+++ Data for review +++
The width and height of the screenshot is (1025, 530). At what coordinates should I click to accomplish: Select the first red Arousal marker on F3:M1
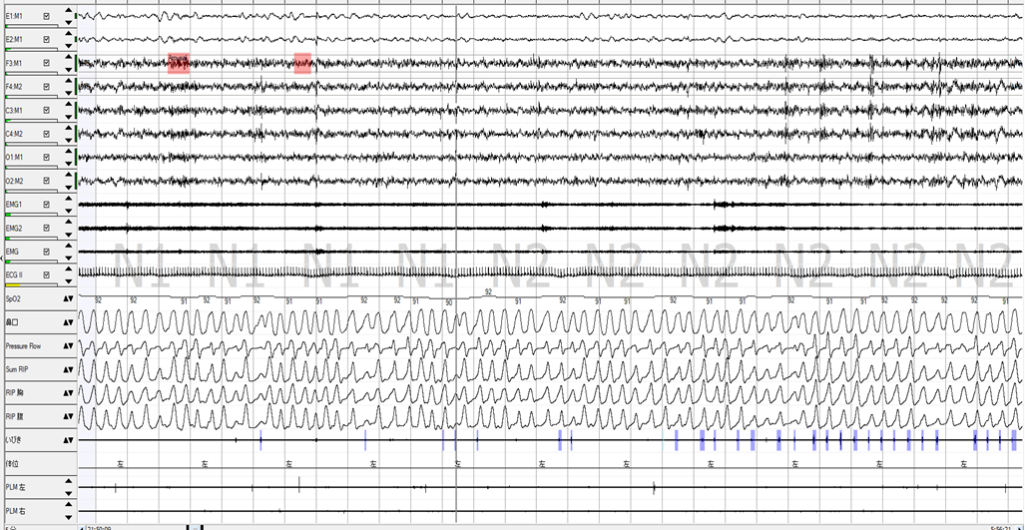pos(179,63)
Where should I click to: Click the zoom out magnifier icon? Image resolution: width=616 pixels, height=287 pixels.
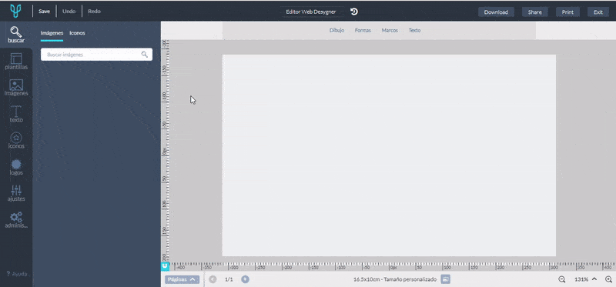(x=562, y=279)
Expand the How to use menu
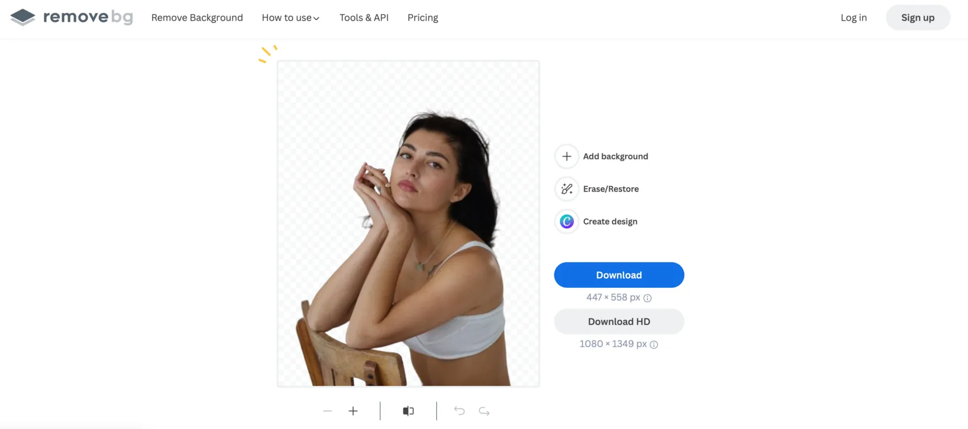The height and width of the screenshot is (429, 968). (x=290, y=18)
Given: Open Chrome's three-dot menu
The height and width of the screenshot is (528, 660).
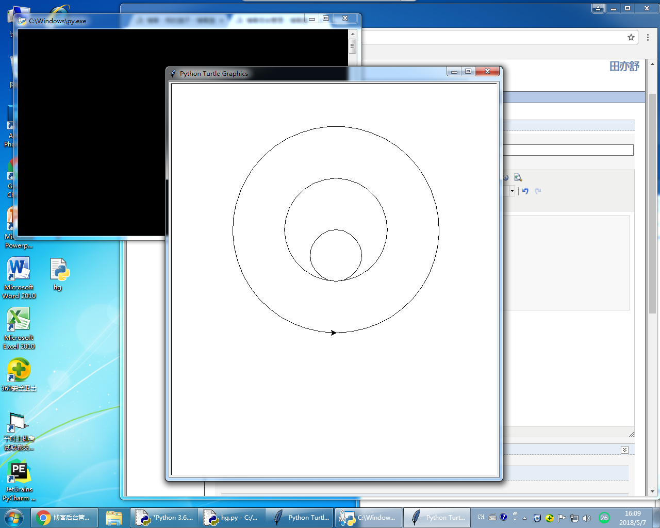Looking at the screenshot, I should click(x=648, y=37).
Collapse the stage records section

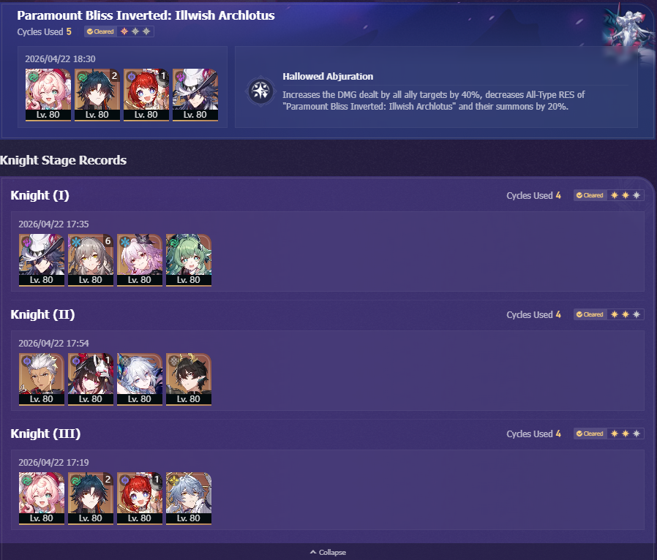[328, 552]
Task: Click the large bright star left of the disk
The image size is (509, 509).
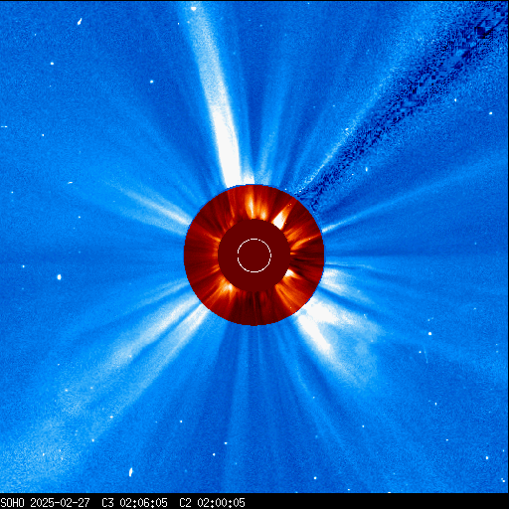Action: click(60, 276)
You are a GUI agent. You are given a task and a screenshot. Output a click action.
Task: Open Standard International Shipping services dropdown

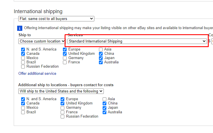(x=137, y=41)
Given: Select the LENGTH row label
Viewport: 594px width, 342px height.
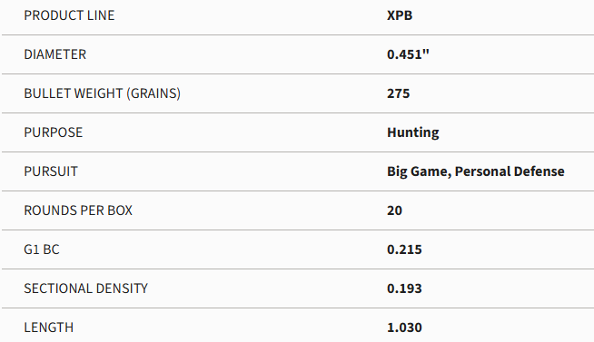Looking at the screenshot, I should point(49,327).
+++
_Exercise description_
Copy the records exactly, minus any pictures.

_Exercise response_
The width and height of the screenshot is (1025, 530). At what coordinates should I click to accomplish: Select the first red Arousal marker on F3:M1
pos(179,63)
Where should I click to: Click the zoom out magnifier icon? Image resolution: width=616 pixels, height=287 pixels.
(x=562, y=279)
Expand the How to use menu
The height and width of the screenshot is (429, 968). (x=290, y=18)
Given: Open Chrome's three-dot menu
The height and width of the screenshot is (528, 660).
Looking at the screenshot, I should click(x=648, y=37).
Collapse the stage records section

[328, 552]
Task: Click the large bright star left of the disk
The image size is (509, 509).
Action: click(60, 276)
You are a GUI agent. You are given a task and a screenshot. Output a click action.
Task: Open Standard International Shipping services dropdown

(x=137, y=41)
Given: Select the LENGTH row label
Viewport: 594px width, 342px height.
Looking at the screenshot, I should point(49,327).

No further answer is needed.